Jorge Alberto Torolopez v. the State of Florida
This text of Jorge Alberto Torolopez v. the State of Florida (Jorge Alberto Torolopez v. the State of Florida) is published on Counsel Stack Legal Research, covering District Court of Appeal of Florida primary law. Counsel Stack provides free access to over 12 million legal documents including statutes, case law, regulations, and constitutions.
Opinion
Third District Court of Appeal State of Florida
Opinion filed June 11, 2025. Not final until disposition of timely filed motion for rehearing.
________________
No. 3D23-2255 Lower Tribunal No.

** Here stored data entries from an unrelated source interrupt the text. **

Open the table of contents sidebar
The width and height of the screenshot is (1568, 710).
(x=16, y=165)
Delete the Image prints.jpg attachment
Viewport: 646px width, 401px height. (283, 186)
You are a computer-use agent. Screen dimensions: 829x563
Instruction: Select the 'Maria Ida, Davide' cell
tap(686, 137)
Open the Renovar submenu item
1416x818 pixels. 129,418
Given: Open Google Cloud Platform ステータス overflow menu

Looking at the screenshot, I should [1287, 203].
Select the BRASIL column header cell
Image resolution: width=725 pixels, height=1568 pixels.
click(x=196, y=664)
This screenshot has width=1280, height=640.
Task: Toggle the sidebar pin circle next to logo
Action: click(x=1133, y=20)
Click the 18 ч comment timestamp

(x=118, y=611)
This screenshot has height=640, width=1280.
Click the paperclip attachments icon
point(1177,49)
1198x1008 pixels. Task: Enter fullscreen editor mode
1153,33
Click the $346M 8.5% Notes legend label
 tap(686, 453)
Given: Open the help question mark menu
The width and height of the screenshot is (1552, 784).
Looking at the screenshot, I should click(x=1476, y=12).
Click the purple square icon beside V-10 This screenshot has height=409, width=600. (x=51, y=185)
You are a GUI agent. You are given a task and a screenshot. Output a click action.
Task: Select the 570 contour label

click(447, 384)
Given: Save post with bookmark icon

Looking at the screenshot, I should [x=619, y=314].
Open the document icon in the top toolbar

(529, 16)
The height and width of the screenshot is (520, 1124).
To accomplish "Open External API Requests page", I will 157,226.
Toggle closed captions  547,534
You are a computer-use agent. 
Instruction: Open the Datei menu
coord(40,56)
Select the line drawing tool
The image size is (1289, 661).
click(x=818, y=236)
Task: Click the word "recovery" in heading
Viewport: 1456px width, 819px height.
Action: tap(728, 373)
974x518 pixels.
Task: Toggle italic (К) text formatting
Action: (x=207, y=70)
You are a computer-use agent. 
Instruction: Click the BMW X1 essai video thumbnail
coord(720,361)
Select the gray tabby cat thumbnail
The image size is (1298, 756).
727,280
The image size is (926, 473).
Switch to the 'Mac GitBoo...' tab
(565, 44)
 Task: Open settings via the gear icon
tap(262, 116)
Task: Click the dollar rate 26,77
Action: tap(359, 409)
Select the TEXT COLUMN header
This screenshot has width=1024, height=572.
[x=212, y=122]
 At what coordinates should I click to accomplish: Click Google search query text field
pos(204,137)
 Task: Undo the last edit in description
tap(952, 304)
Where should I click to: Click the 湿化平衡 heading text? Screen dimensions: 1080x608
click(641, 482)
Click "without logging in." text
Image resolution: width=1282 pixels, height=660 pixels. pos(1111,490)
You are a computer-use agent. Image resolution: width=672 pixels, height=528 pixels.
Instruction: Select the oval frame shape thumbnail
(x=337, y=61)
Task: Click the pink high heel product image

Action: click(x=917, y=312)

F22-12039 ________________
Jorge Alberto Torolopez, Appellant,
vs.
The State of Florida, Appellee.
An Appeal from the Circuit Court for Miami-Dade County, William Altfield, Judge.
Carlos J. Martinez, Public Defender, and Amy Weber, Assistant Public Defender, for appellant.
James Uthmeier, Attorney General, and Sandra Lipman, Senior Assistant Attorney General, for appellee.
Before FERNANDEZ, MILLER and GOODEN, JJ.
GOODEN, J. Appellant Jorge Alberto Torolopez appeals his conviction and
sentence. He raises three issues. We affirm in all respects and write only
to address one—whether the trial court abused its discretion by failing to
conduct a Richardson 1 hearing.
Believing that Torolopez damaged her vehicle, Diana Gutierrez
exchanged numerous heated phone calls and text messages with him.
Gutierrez later approached Torolopez in a parking lot. Her husband, Victor
Diaz, and son, Carlos Endo, were also present. Gutierrez and Torolopez
traded angry words. Diaz intervened and the altercation turned physical,
resulting in Diaz pinning Torolopez to the ground. When released, Torolopez
threatened, “now you’re going to see what I’m going to do.”
Torolopez retrieved a machete from his vehicle. Torolopez swung the
machete as he moved towards Gutierrez. When Gutierrez jumped back,
Torolopez continued to move towards Endo. Endo ran, narrowly escaping
the machete. Finally, Torolopez turned and walked towards Diaz, still
swinging the machete. 2
1 Richardson v. State, 246 So. 2d 771 (Fla. 1971). 2 Torolopez denied exhibiting or swinging the machete. He claimed that the machete was in his vehicle during the entire incident.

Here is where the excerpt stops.